El 4 de septiembre de 1944 Hans Fallada es encarcelado. Está prácticamente acabado: es un alcohólico, un hombre incapaz de escribir y está acusado de intentar asesinar a su mujer. Bajo la mirada continua de sus captores, anota sus recuerdos y reflexiones desde los inicios del nazismo hasta su reclusión. Informa sobre el mundo de los soplones, del peligro que corre su creatividad literaria, del destino de muchos amigos y colegas.

Con el fin de ahorrar el escaso papel del que disponía y camuflar su escritura utiliza abreviaturas. Sus peligrosas anotaciones se convierten en una especie de «criptografía» que no pudo ser descifrada hasta después de su muerte. Finalmente consigue sacar el manuscrito en secreto de la cárcel. Durante años estas páginas, honestas y provocadoras, se dieron por perdidas.
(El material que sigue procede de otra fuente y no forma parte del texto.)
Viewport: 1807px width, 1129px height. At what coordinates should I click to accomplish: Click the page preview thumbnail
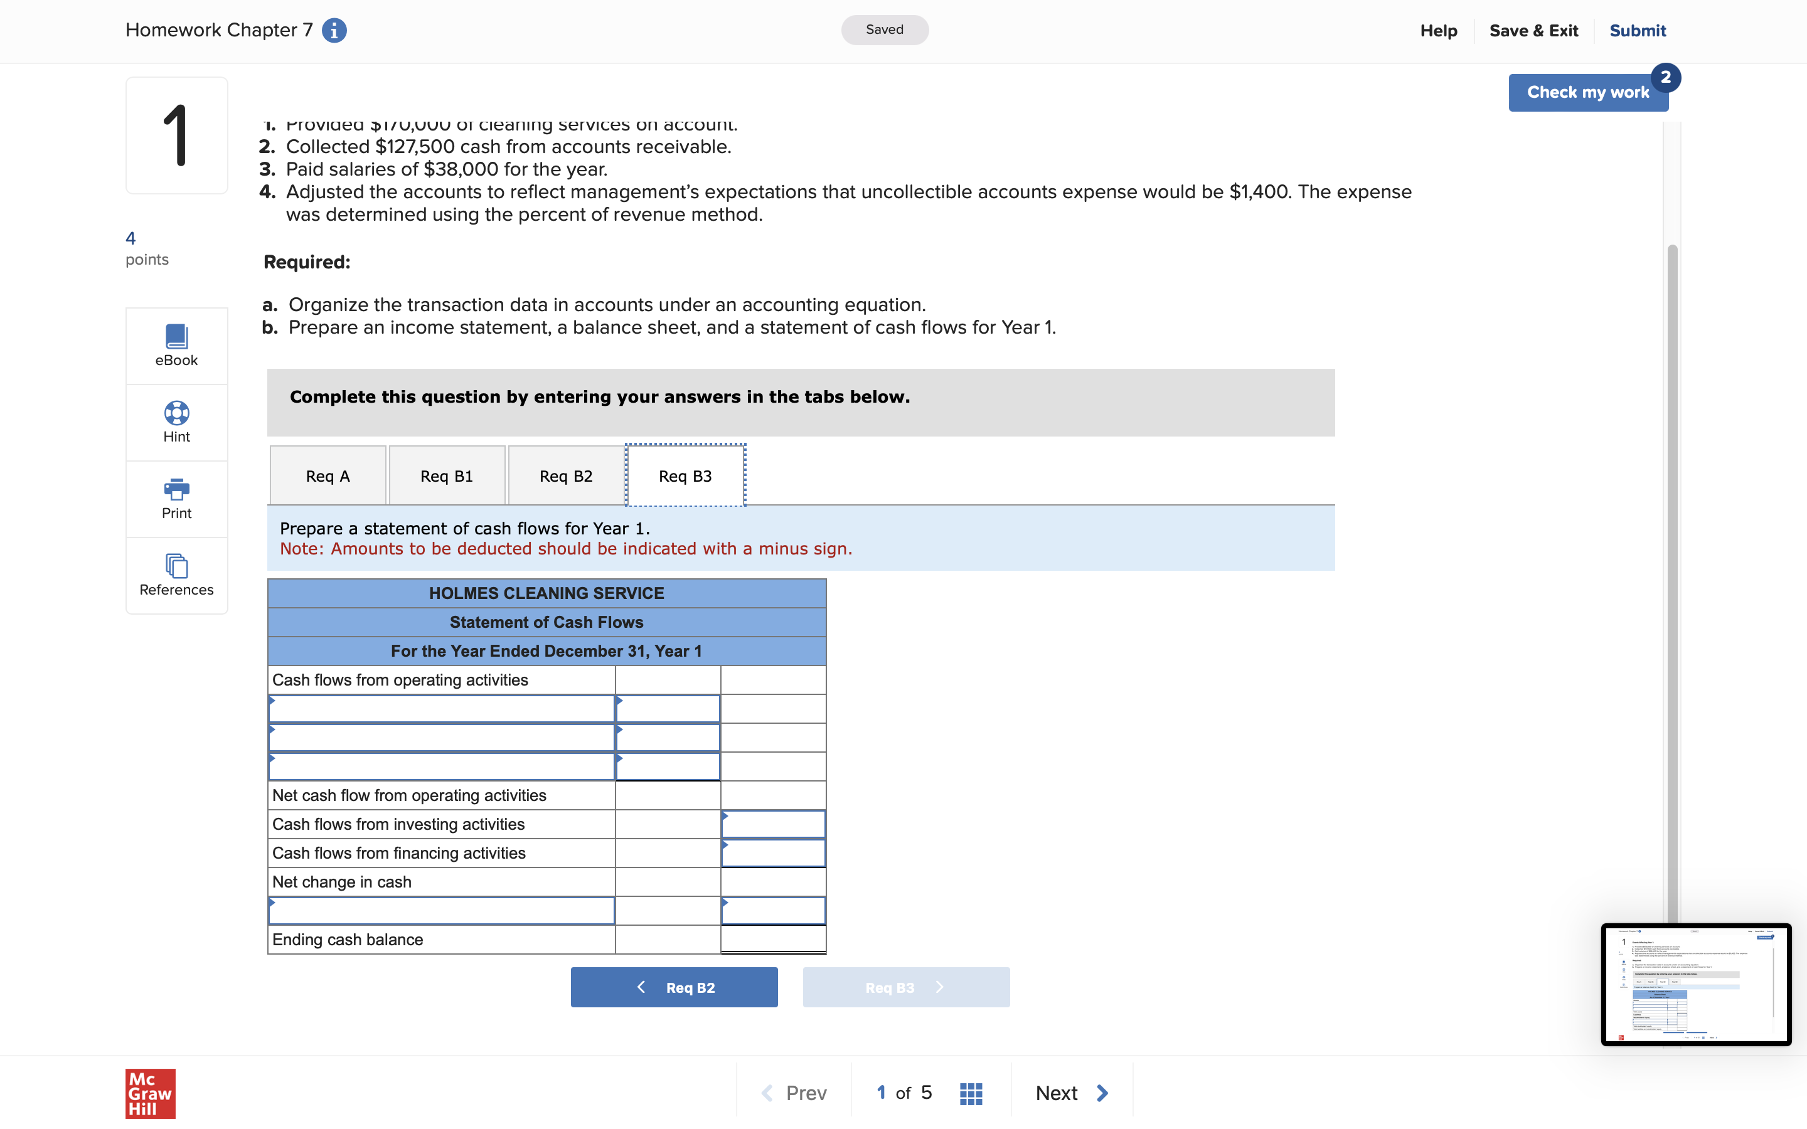pos(1695,984)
Hoy el lector español puede disfrutar por primera vez de un testigo único, tanto por lo singular de sus vivencias como por la maestría de su expresión literaria.
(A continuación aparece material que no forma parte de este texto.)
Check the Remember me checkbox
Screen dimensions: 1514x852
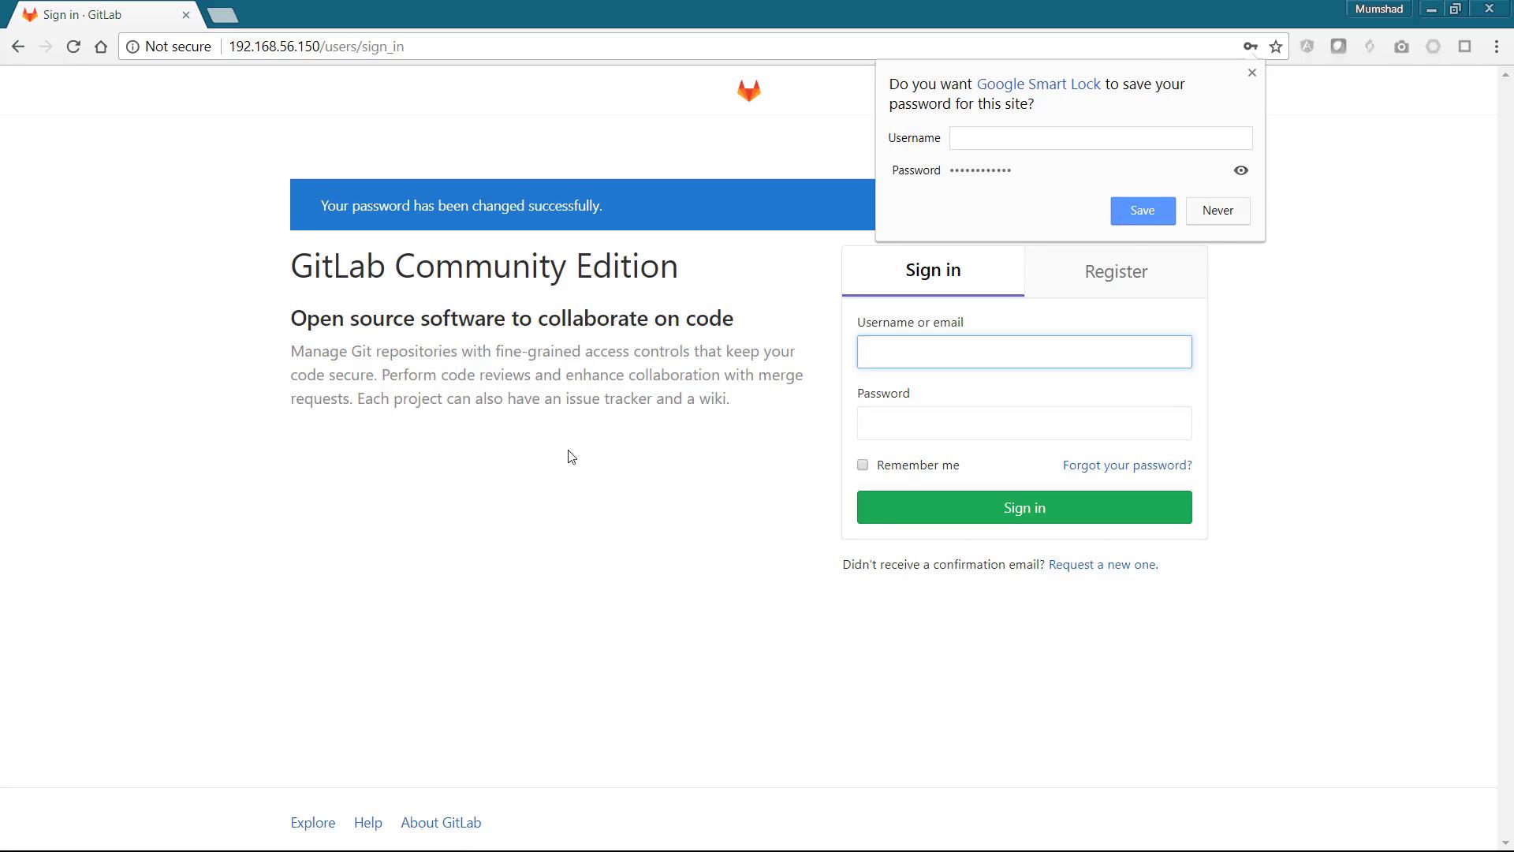pyautogui.click(x=863, y=465)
La publicación simultánea en Seix Barral de este diario y la novela
El bebedor, inéditos hasta ahora en español, es una ocasión única para descubrir a uno de los autores más destacados de las letras alemanas recientes, del que Hermann Hesse dijo: «Merece los mayores elogios por escribir con tanto realismo y veracidad, con tanta proximidad a la vida.»

PÁGINAS DEL LIBRO
23.IX.44. En un día de enero del año [1933] mi buen editor R.[owohlt]  y yo disfrutábamos en el restaurante Schlichter de Berlín de una alegre cena. Nos acompañaban nuestras esposas 4 y algunas buenas botellas de vino de Franconia. Estábamos, como se suele decir, saciados de buen vino, y además en esta ocasión había tenido un buen efecto sobre nosotros. Cuando se trataba de mí uno no podía estar siempre seguro. Era totalmente imprevisible cómo infl uía en mí el vino, la mayoría de las veces me convertía en un camorrista, un egotista y un fanfarrón. Sin embargo, esa noche no tuvo ese efecto y me invadió un humor alegre y algo burlón. Así que renuncié en la figura del mejor compañero R., al cual el alcohol estaba transformando cada vez más en un enorme tragón de cien kilos de peso. Estaba sentado a la mesa, transpirando alcohol por cada uno de los poros de su cuerpo, como un moloch que echaba fuego por el rostro, aunque se trataba de un moloch contento y saciado, mientras yo contaba de la mejor manera mis divertimentos y pequeñas historias, que incluso hacían reír de todo corazón a la buena de mi esposa, a pesar de que ya había oído por lo menos cien veces estas anécdotas. R. había alcanzado ese estado en el que su conciencia le dictaba en ocasiones realizar también su aportación para divertimento de los presentes: en ocasiones hacía que el camarero
le trajera una copa de champán, que él aplastaba con sus dientes y se comía entera trozo a trozo, a excepción del pie, para horror de las señoras, que no cabían en su asombro por que no se cortara ni siquiera un poco. Una vez yo mismo vi cómo R. topó con su maestro a la hora de devorar cristal, casi parecía un caníbal. Pidió que le trajeran una copa de champán, un hombre silencioso y dulce junto a él hizo lo mismo. Rowohlt se comió la copa, el dulce hombre lo imitó. Rowohlt le dijo, agradable:

      -¡Bien! ¡Eso me ha gustado!
     Juntó las manos sobre el vientre y miró con gesto triunfante a su alrededor, el dulce hombre se dirigió a él. Señaló con el dedo el pie desnudo de la copa que había frente a R. En tono de reproche le preguntó:
     -¿Y no se va a comer usted el pie de la copa, señor Rowohlt? ¡Pero si es lo mejor!